Because for very small networks, a specific amount of communities can occur just by chance alone, permutation tests may complement the calculation of entropy. Specifically, the edges of the network are randomly shuffled a number of times and for each of these random permutations, the highest entropy of a range of \(I\) values is determined separately for each \(k\). Over all permutations, this analysis leads to a distribution of entropy values for each \(k\) separately. Only entropy values that exceed the confidence interval of the distribution of each \(k\) can be considered more surprising than would already be expected by chance alone. For large and very large networks, the entropy threshold should, however, not be used. As it prefers equally sized community sizes, it would penalize the broad power-law distribution of community sizes that is preferred for larger networks.

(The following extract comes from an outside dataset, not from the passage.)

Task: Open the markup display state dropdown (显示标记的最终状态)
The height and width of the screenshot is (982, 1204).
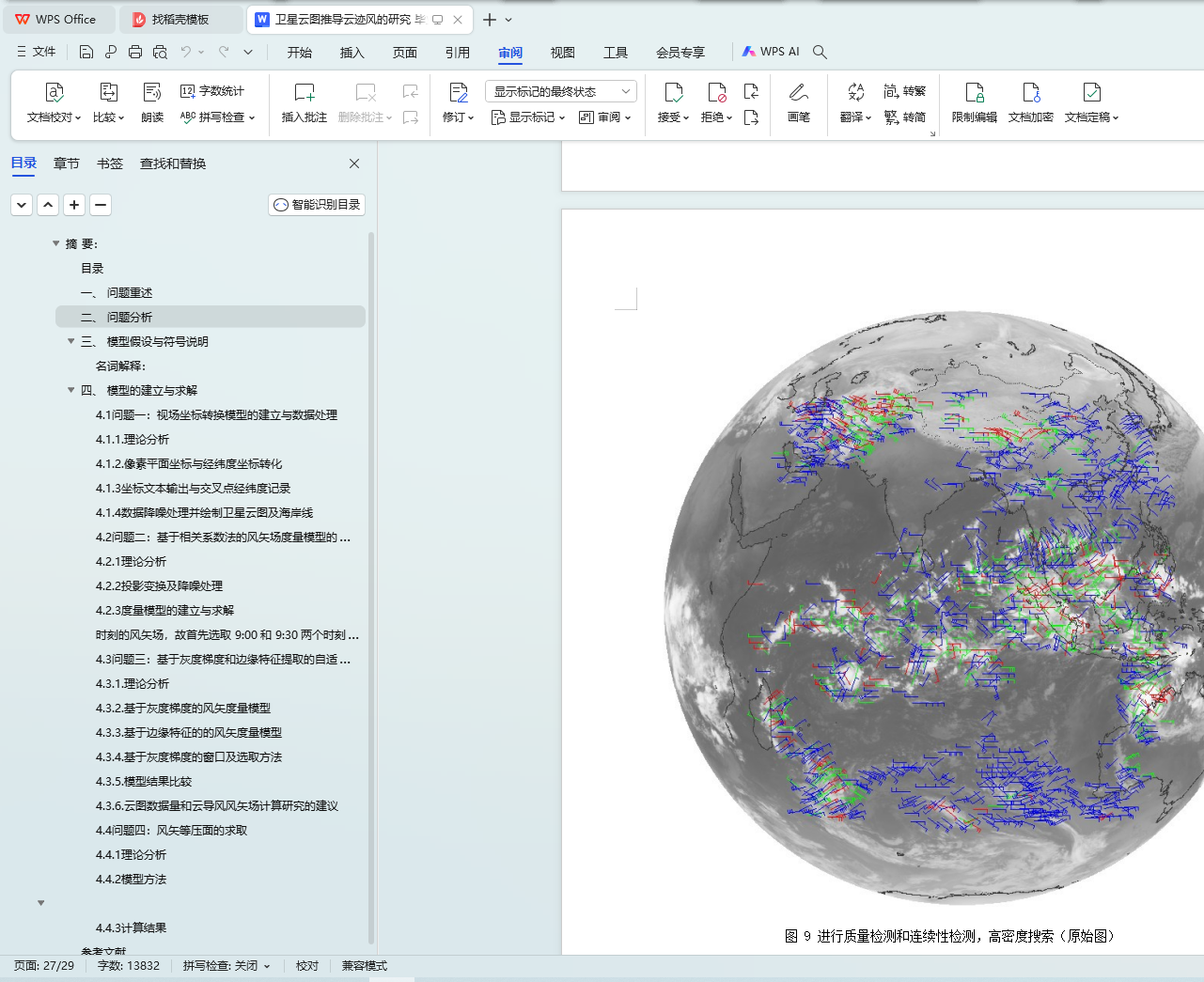Action: [561, 91]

More recently, Santiago et al. (Santiago, Soares, Quintero, & Jamieson, 2022) used simulations to compare the performance of different thresholds for optimizing \(k\) and \(I\). They argued convincingly that even entropy may often fail to detect the best community partition. Their simulations instead supported the conclusion that thresholds based on fuzzy modularity outperform entropy. Details are available in their manuscript.
Finally, for unweighted networks, the optimization of \(k\) and \(I\) is similar. Yet, given the limited range of possible \(k\) (e.g., 3 to 6) many thresholds will not be very sensitive. Nevertheless, a small \(k\) (e.g., \(k = 3\)) will often result in the emergence of a giant component to which most of the nodes belong. Increasing \(k\) (e.g., \(k = 6\)) will often lead to a large number of smaller communities. \(k\) is optimal when there is no giant component for very large networks, when \(\chi\) is maximal for large networks, or when entropy is maximal for very small networks.
Summary
In sum, the clique percolation algorithm proceeds by identifying \(k\)-cliques and by putting adjacent \(k\)-cliques (i.e., \(k\)-cliques that share \(k - 1\) nodes) into a community. For weighted networks, the Intensity of the \(k\)-cliques must further exceed \(I\). If not, they are removed from consideration. Finally, in the CFinder program, the \(k - 1\) overlap of \(k\)-cliques must further exceed \(I\). If not, the \(k\)-cliques are considered separately and not as a single community. Optimal \(k\) and \(I\) can be determined with the ratio test for large networks, \(\chi\) for small networks, or entropy for very small networks.